The streetwear fashion market has eventually transformed into a highly lucrative and booming sector, with the success attained by the athleisure and activewear categories. Such street-inspired clothing has quickly gained momentum, thanks to the upcoming target consumers, namely the millennials and Gen Z purchasers, who are directly evocative of the culture and inspiration driving this market forward.
A combination of premium, casual and comfort-fit clothing, which essentially comprises of sweaters, hoodies, logo tees, sneakers, bombers and caps adorned with graphics and a hint of culture make up the streetwear market. Designers and high-fashion brands have tapped this comfort and utility-based trend by introducing limited drops at high prices, thus giving the impression of a covetable experience to their consumers. Additionally, the upswing in hi-tech fabrics has positively aided in the rising popularity of this trend. What started as an affordable market, now revels with escalating demand and prices owing to the limited production model and the insurgence of the resale market.
Modern day media also has a strong role to play in this successful adoption.
Boasting of a direct impact on the consumers of today, media has helped garner favouritism from influencers and celebrities for this fashion movement. The soaring demand, not being backed up by equivalent supply, contributes to create the zeal and desire to own such pieces quite unlike most popular sportswear/athleisure brands which compete with this demand by having merchandise available all throughout the season.

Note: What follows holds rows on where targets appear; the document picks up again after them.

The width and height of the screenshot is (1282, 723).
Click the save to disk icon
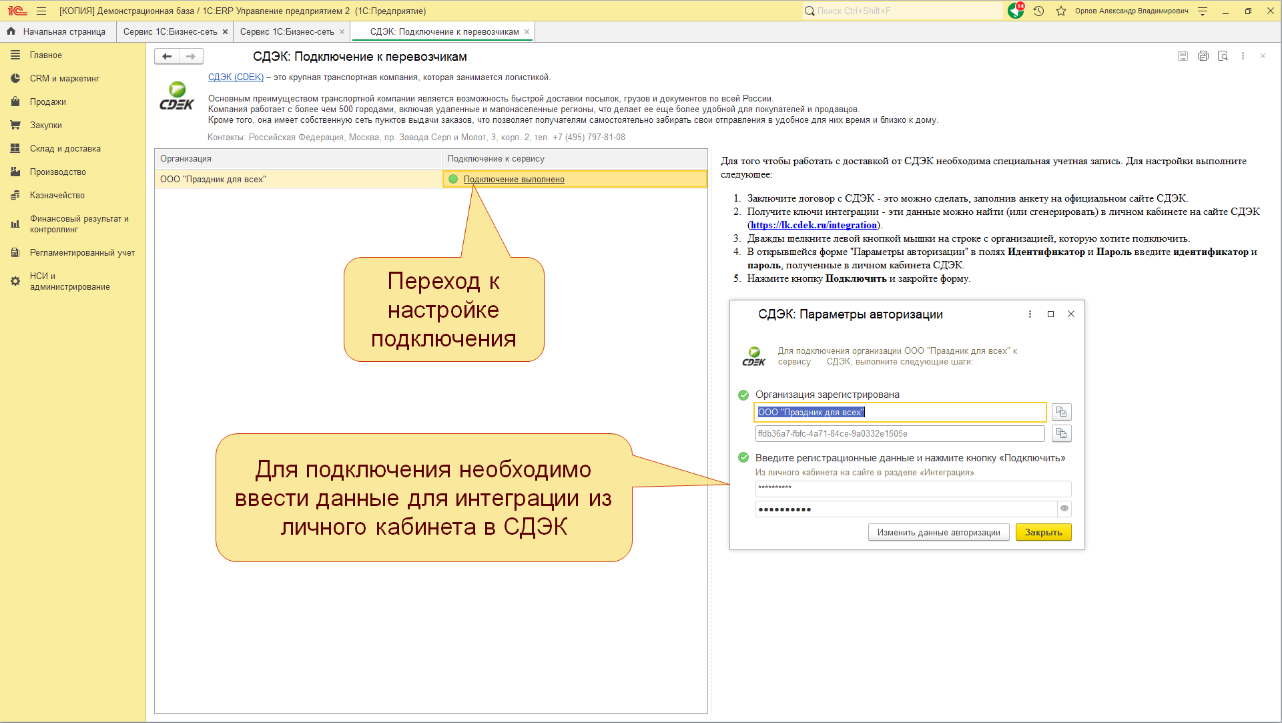1183,56
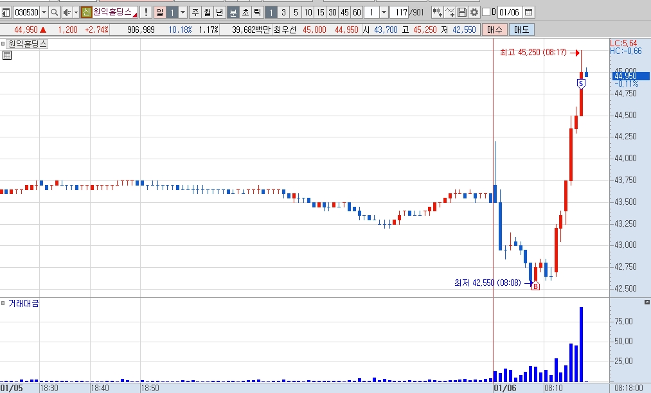Click the data grid icon below 원익홀딩스 label
Viewport: 651px width, 393px height.
(x=7, y=55)
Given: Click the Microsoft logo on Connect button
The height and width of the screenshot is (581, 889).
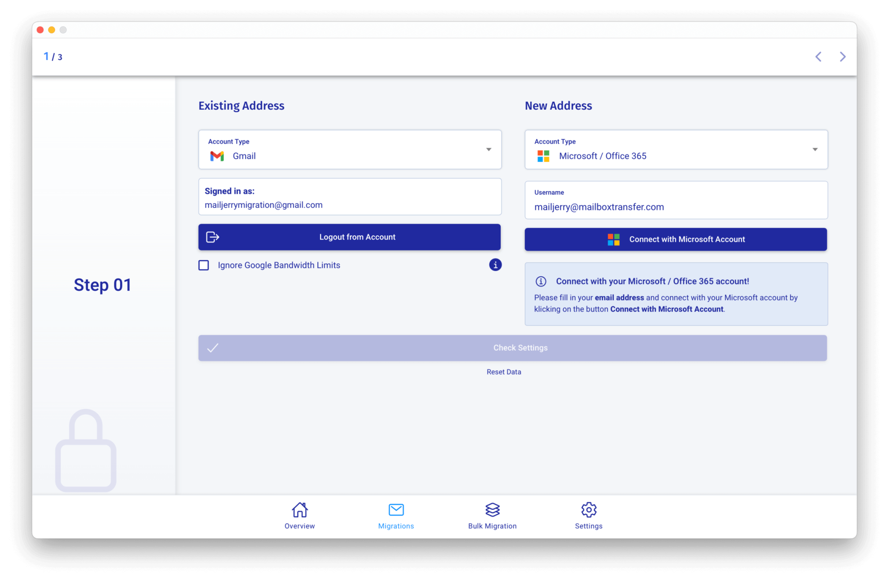Looking at the screenshot, I should (614, 239).
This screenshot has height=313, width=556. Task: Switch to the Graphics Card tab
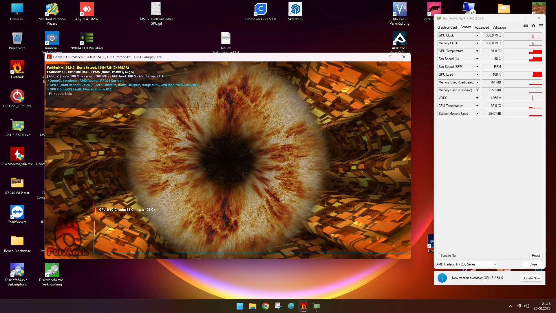pyautogui.click(x=447, y=28)
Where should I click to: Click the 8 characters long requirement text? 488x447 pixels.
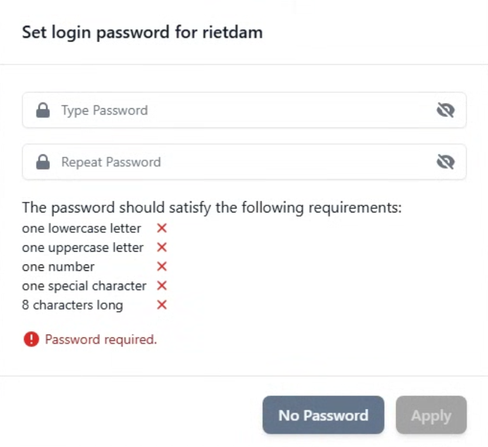[x=73, y=305]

But how does one justify something that is produced in mass but has yet become so rare and luxurious?
In ‘No Logo’— her manifesto on Culture and Global Capitalism published in the last month of 1999 — Naomi Klein wrote that the real work of companies was no longer manufacturing, but marketing. Competitors are intrigued by the model of brands introducing limited drops at sky rocketing prices, and still managing to be consistently sold out.
Brands today know very well how to play with the psychology of consumers and this is directly visible in the way they purposely try to imbalance demand with supply. Announcements of limited drops at a well-planned time, are so strategically thought of that it is enough to bemuse customers and lure them to own such limited edition pieces.

One such brand is Nike, which recognised the significance of limiting supply to create hype and thus tried to implement the same strategy last year with the drop of its Jordon iconic styles and colours. Even luxury retailers such as Barneys, Colette, and Dover Street Market are using the drop model to generate urgency and specificity.
On the other hand, young, high-end fashion labels with athleisure aesthetics that cater to streetwear, such as Vetements and Gosha Rubchinskiy are taking cues from small, suburban retailers, and massive multinational companies with vast global distribution networks—such as Nike and Adidas— and are revamping their supply chains to mimic the drop model (beyond their respective exclusive celebrity partnerships with brands like Jordan Brand and Yeezy).
With an astute keenness and zeal to tap into the popularity enjoyed by the streetwear drop model, there are people who have made a full-fledged business out of this trend by buying and reselling such clothing to other prospective customers who are not able to make purchases on the appropriate occasion.
Initially, the consignment resale industry included the buying as well as selling of luxury goods but more recently, a third wing has evolved. This wing is characterized by stocking up of limited edition pieces by gaining early access and then putting them up in the market to resell them at a higher rate. Streetwear has emerged as a top contender of this category. It continues to soar as entrepreneurial sellers bank upon the inflated premiums that customers are prepared to pay to own the most anticipated products.
People who can afford such merchandise, many a times, do not want to undergo the hassle of the long waiting queues and instead prefer to purchase from the resale market, not minding the additional cost. This is one of the reasons why these collections are regularly sold out.

Social media has also contributed in a big way to add to the hype. Every brand and retailer knows that the only window to the consumers of the future is the social platform.
Instagram has helped to spread this trend and has made it even more popular than the maturing athleisure. The appeal of streetwear has resulted in sportswear brands losing out on retaining their charm by attracting consumers towards brands such as Vans and Supreme. More than ever before, brands are exclusively utilizing the influencer-power to drive engagement and to create an atmosphere of ‘have to own’ around such products.
Pictures of celebrities wearing limited, exclusive clothing create an overvalued buzz among consumers who want a taste of the elusive lifestyle by trying to obtain a much sought-after product. The drop model drives a hype that fosters a community around a particular product or brand, rousing not just a desire to spend, but also a desire to belong.
Now that streetwear has surfaced on the runways as well, it is certain that the trend will continue to cast a major impact on the fashion landscape. People’s approach to fashion is definitely changing towards more classic, comfortable and wearable pieces.
And with consumers preferring more exclusive and tailor-made experiences, the rise of such uncommon models of business are sure to play an active role in the future of fashion retail.